The couple, whose families came from the Democratic Republic of Congo, subjected Bamu's brother Kristy to a three-day ordeal because they were convinced he was practising "kindoki" or sorcery.
The case had echoes of that of Victoria Climbié, the eight-year-old girl who was murdered by her guardians who believed she was possessed by demons.
There is very little information available about the scale of such abuse.
In London there have been 81 recorded cases of children being abused as part of religious practice over the past 10 years but police and church groups are convinced it is under-reported.
Previous research suggests that the practice is not confined to African communities and exists in different forms across southern Asia and parts of Europe within some Christian sects but also some Hindu and Muslim communities.
Mr Loughton announced a new action plan drawn up after discussions between police, child welfare charities and faith groups including churches.
It calls for new social workers and teachers to be taught about the issue as part of their training as well as new measures to spread awareness within religious groups.
Police are being given guidance drawn up by specialists at Scotland Yard setting out some of the possible warning signs, including certain types of injuries children may bear.
Mr Loughton said it was clear the full extent of the abuse was being underestimated.
"Perpetrators go to huge lengths to cover up their abuse and the motivations are complex - often connected with mental illness and other complicated underlying reasons," he said.
"It's clear we need to make a stand. There has been only very gradual progress in understanding the issues over the last few years - either because community leaders have been reluctant to challenge beliefs which risk leading to real abuse in their midst; or because authorities misunderstand the causes or are cowed by political correctness."
Detective Superintendent Terry Sharpe of the Metropolitan Police, who led the Bamu case, said the main problem was a basic lack of awareness that the problem exists.
"It might be very difficult for the children themselves to come forward or, if it is a rogue pastor scenario, for people to report their religious leaders, our big push has been to empower the professionals: social workers or others, to raise awareness of the signs."

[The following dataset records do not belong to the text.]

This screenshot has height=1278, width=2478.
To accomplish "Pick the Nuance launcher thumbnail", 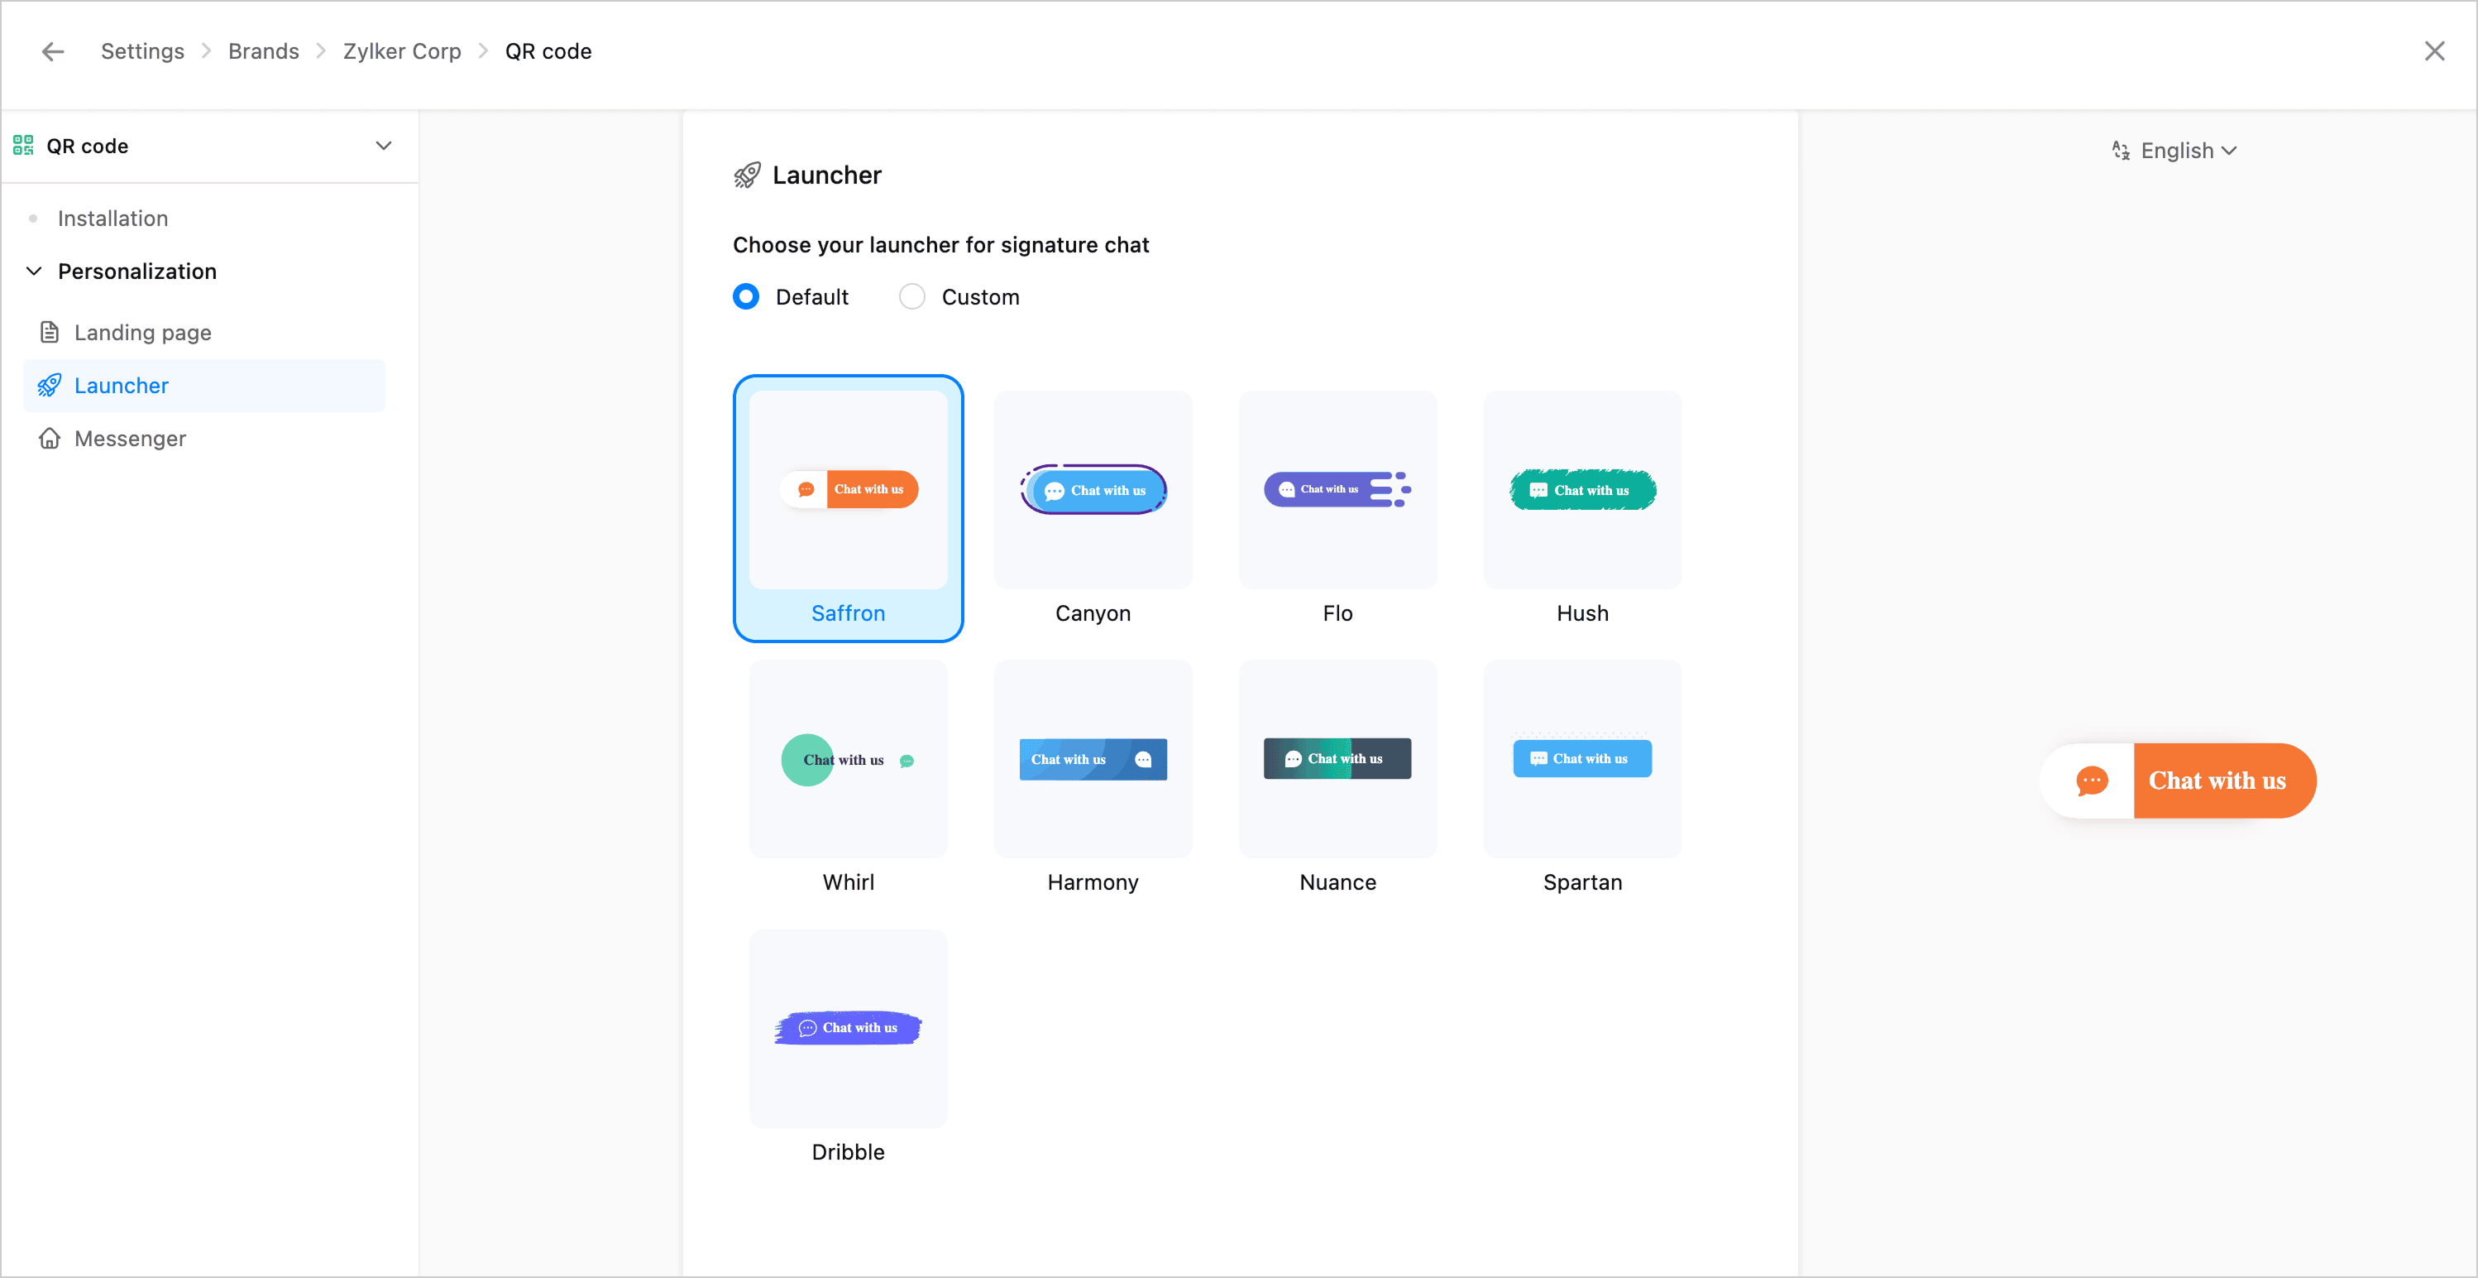I will point(1337,758).
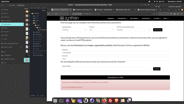Switch to the Pianoteq - ZynthianWiki tab
Viewport: 184px width, 104px height.
[x=104, y=10]
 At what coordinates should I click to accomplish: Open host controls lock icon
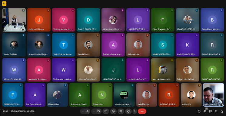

Cases investigated in London so far this year include one in which a boy was assaulted because his parents believed he was bringing bad luck and another forced to drink a noxious substance supposedly to rid him of evil spirits.
Bishop Joe Aldred, who works with black majority churches as part of the Churches Together in England group, said people should not "turn a blind eye" to the possibility that children are in danger in religious settings.
"Whether you believe in it or don't believe in it, everybody has to be aware," he said.
Simon Bass, chief executive of the Churches Child Protection Advisory Service, said many local child protection bodies were not even aware which religious groups were operating in their areas.
"A first step is to know exactly which faith groups they have, and where they worship - and this they must do as an urgent priority," he said.